Abstract

Ammonia is an attractive hydrogen carrier and zero-carbon fuel for achieving de-carbonization targets. However, realistic engines with pure ammonia often suffer from serious issues like ignition instabilities, combustion variations, and heavy emissions. It has shown that ammonia combustion is highly sensitive to combustion boundary conditions. However, comprehensive parametric studies on combustion and emissions of ammonia engines are still lacking currently. In this work, ammonia combustion and emissions were numerically investigated in a spark-ignition engine under various operating conditions, emphasis on pressure characteristics, combustion flow field, and NOx and unburned NH3 emissions.
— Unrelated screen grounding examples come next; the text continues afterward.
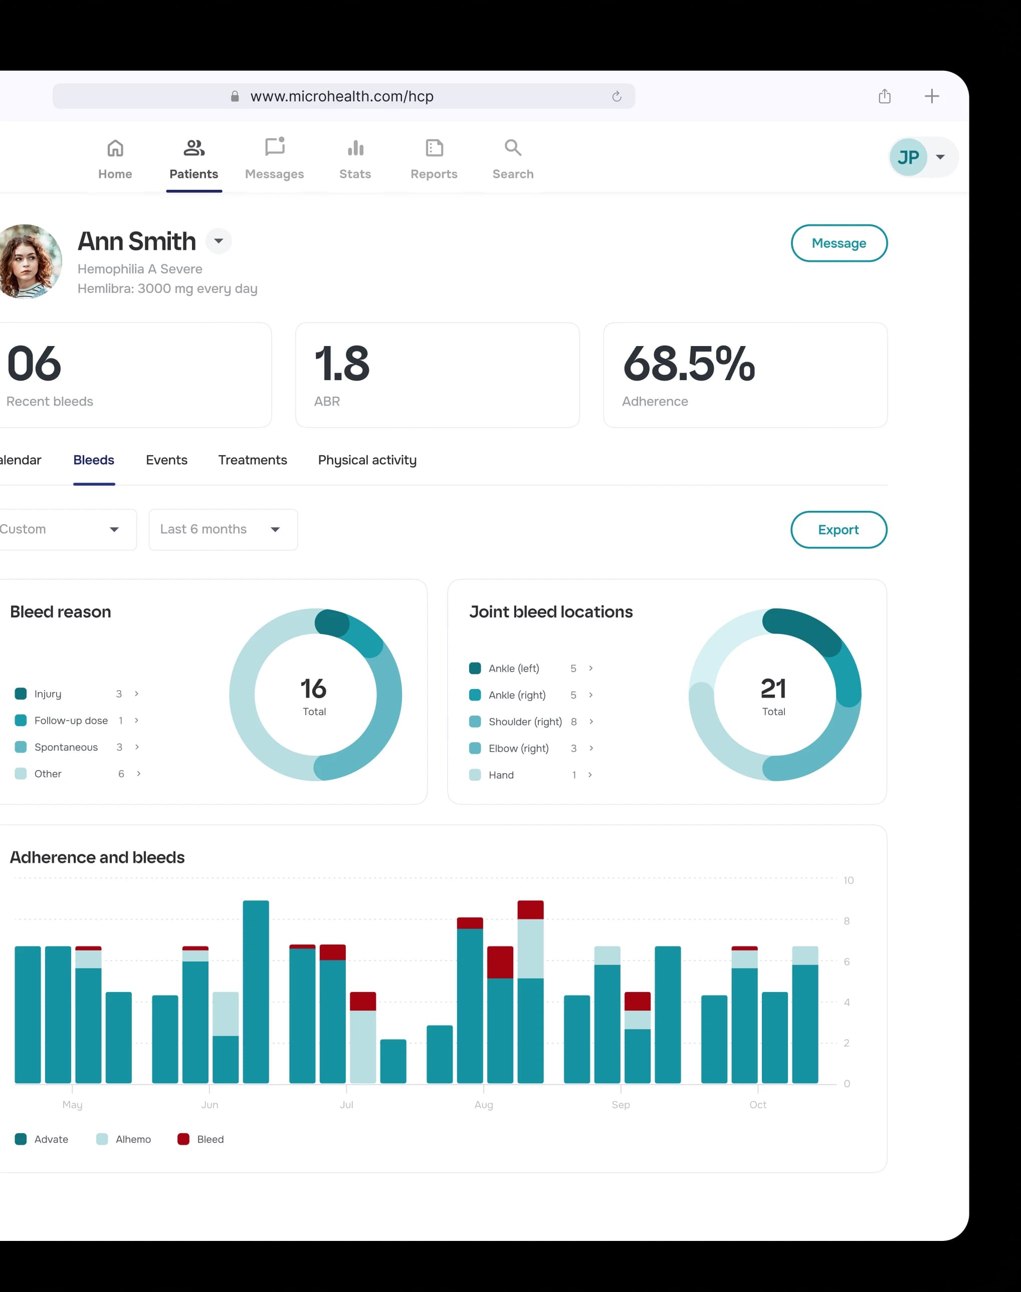Open the Last 6 months dropdown
The height and width of the screenshot is (1292, 1021).
(x=222, y=529)
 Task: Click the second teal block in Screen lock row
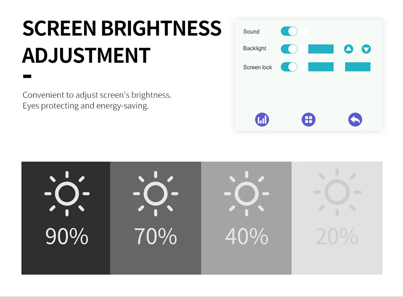tap(357, 67)
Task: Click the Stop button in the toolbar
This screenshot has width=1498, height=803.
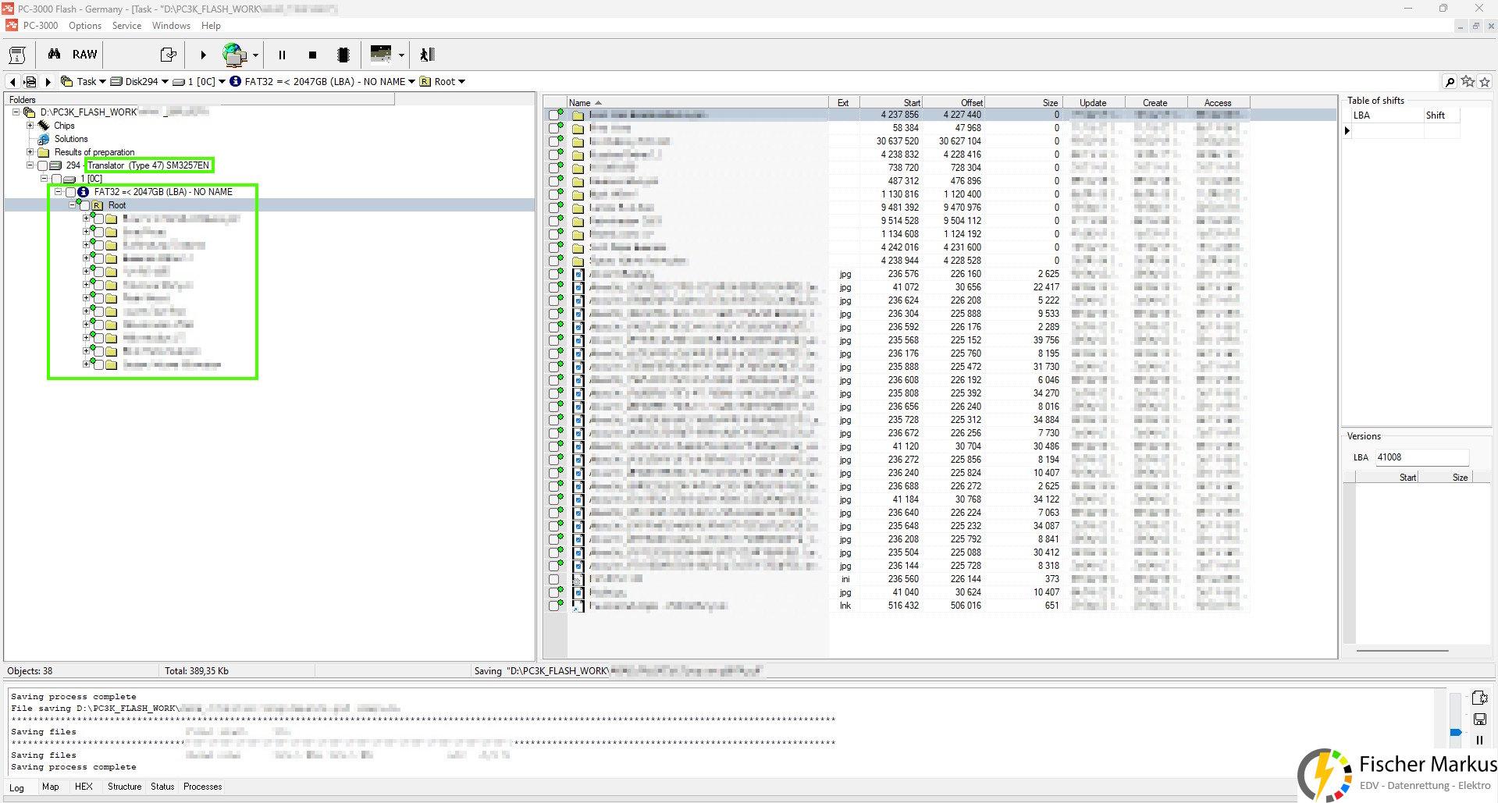Action: tap(312, 55)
The results show that ammonia combustion can be promoted significantly at elevated intake temperatures and pressures and compression ratios, manifesting increased peak pressure, accelerated flame propagation, and shortened combustion duration. Indicated power increases at elevated compression ratios and intake pressures while decreasing at elevated intake temperatures. Equivalence ratios affect ammonia combustion nonmonotonically, and the highest peak pressure and thermal efficiency are achieved at Φ = 1.2 and 1.1, respectively. Besides, equivalence ratios have large impacts on the shortening of late-stage combustion duration (i.e., CA50-CA90). Regarding emission characteristics, it shows that fuel-NO is dominant while thermal-NO is minimal. Equivalence ratios can result in pronounced NO emissions under lean-burning conditions. Unburned NH3 decreases while NO2 and N2O remain low levels at an elevated compression ratio, intake temperature and pressure and equivalence ratio of around 1.1. This work demonstrates the significance of active thermo-atmosphere in the optimization of ammonia engine performance.